# Exercise directions
Put the stretch of the listing from the line containing "You are a computer-use agent. This" through the line containing "point(943,348)" into a numbered list, skipping any blank lines. Leave the pictures out of your answer.

# Data section
--- start ---

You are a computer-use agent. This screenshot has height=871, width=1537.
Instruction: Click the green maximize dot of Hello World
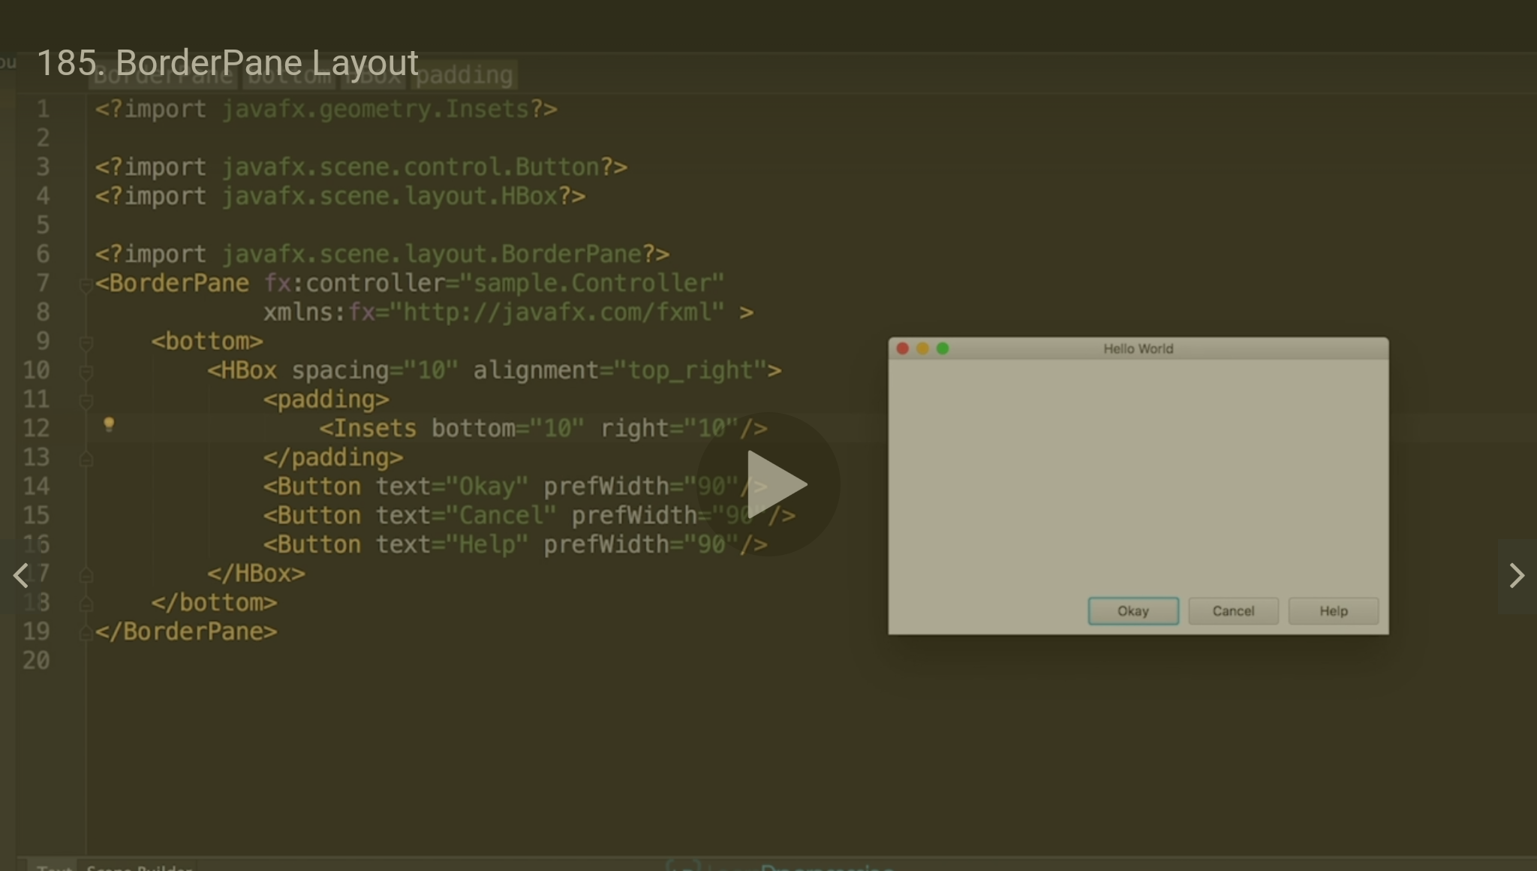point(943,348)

--- end ---
--- start ---

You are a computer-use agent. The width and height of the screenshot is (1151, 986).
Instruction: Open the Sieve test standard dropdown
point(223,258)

--- end ---
--- start ---

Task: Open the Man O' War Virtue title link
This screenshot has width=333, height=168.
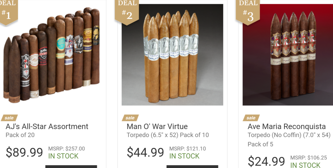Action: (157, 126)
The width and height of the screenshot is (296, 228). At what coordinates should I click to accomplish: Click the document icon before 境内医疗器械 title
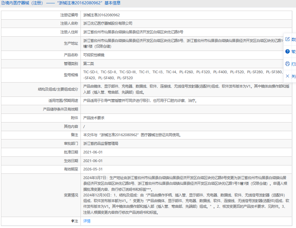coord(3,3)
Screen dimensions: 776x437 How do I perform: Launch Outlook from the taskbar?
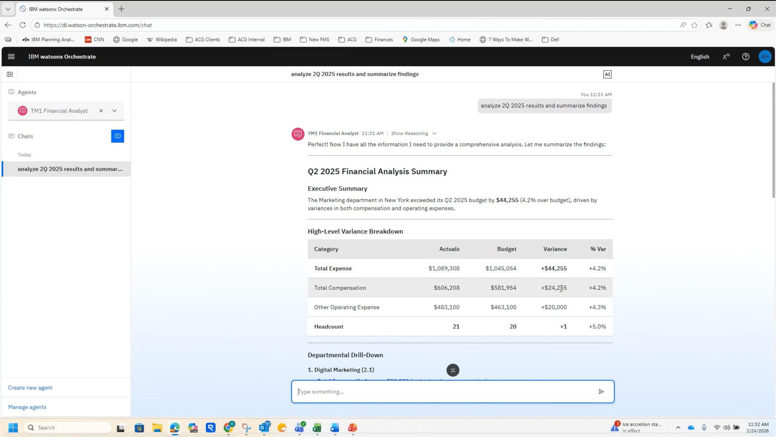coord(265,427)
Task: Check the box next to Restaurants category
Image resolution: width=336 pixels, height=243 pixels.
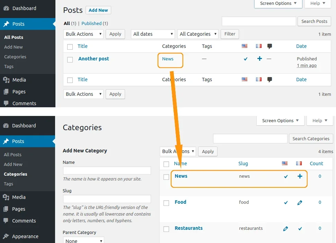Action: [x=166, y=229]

--- end ---

# Exercise result
1. You are a computer-use agent. This screenshot has height=871, width=1537.
2. Instruction: Click the green maximize dot of Hello World
3. point(943,348)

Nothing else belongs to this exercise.